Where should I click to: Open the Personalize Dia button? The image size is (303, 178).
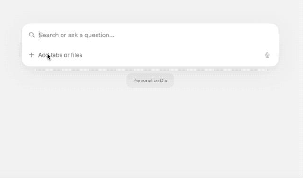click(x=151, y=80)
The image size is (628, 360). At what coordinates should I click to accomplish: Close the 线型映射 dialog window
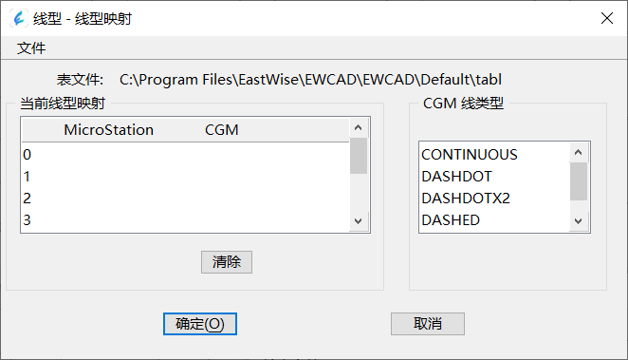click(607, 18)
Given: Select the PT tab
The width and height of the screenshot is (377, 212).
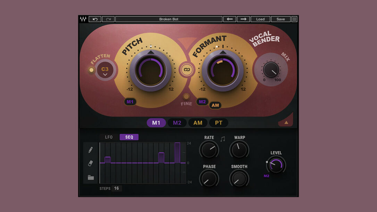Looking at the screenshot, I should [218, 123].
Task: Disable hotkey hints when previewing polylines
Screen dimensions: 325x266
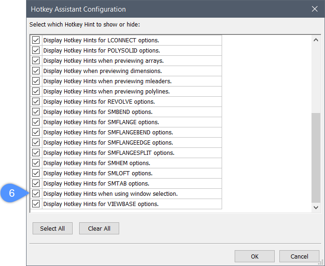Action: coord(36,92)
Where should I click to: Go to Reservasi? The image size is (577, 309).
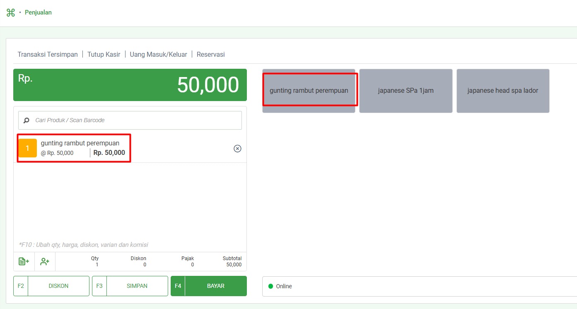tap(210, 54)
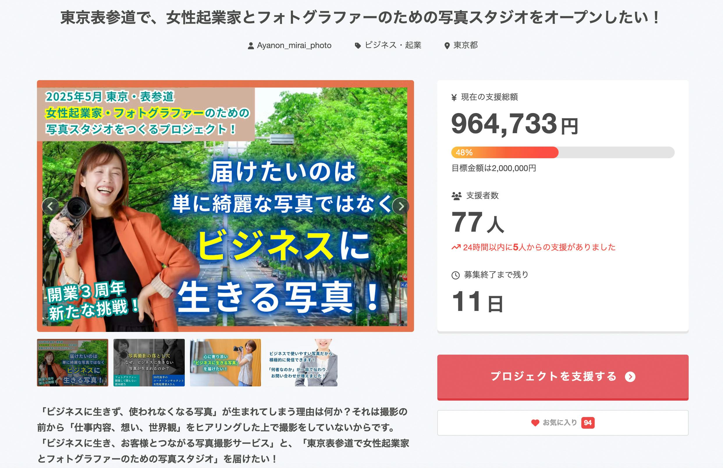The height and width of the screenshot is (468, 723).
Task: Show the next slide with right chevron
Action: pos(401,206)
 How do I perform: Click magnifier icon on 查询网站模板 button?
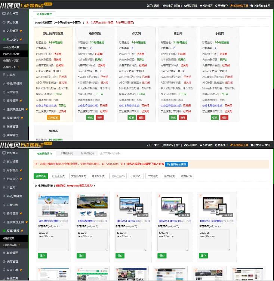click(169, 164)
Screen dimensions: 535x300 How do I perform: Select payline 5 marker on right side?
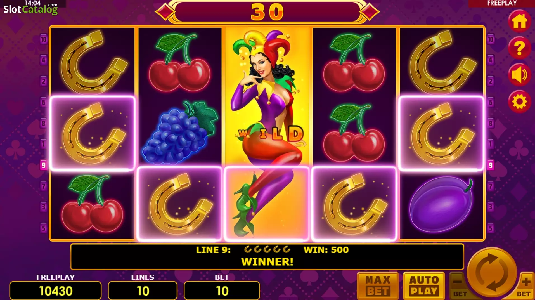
----------
Problem description →
Say how many lines of the entries hold the string "Select". Nothing but the number should be given.

Answer box →
2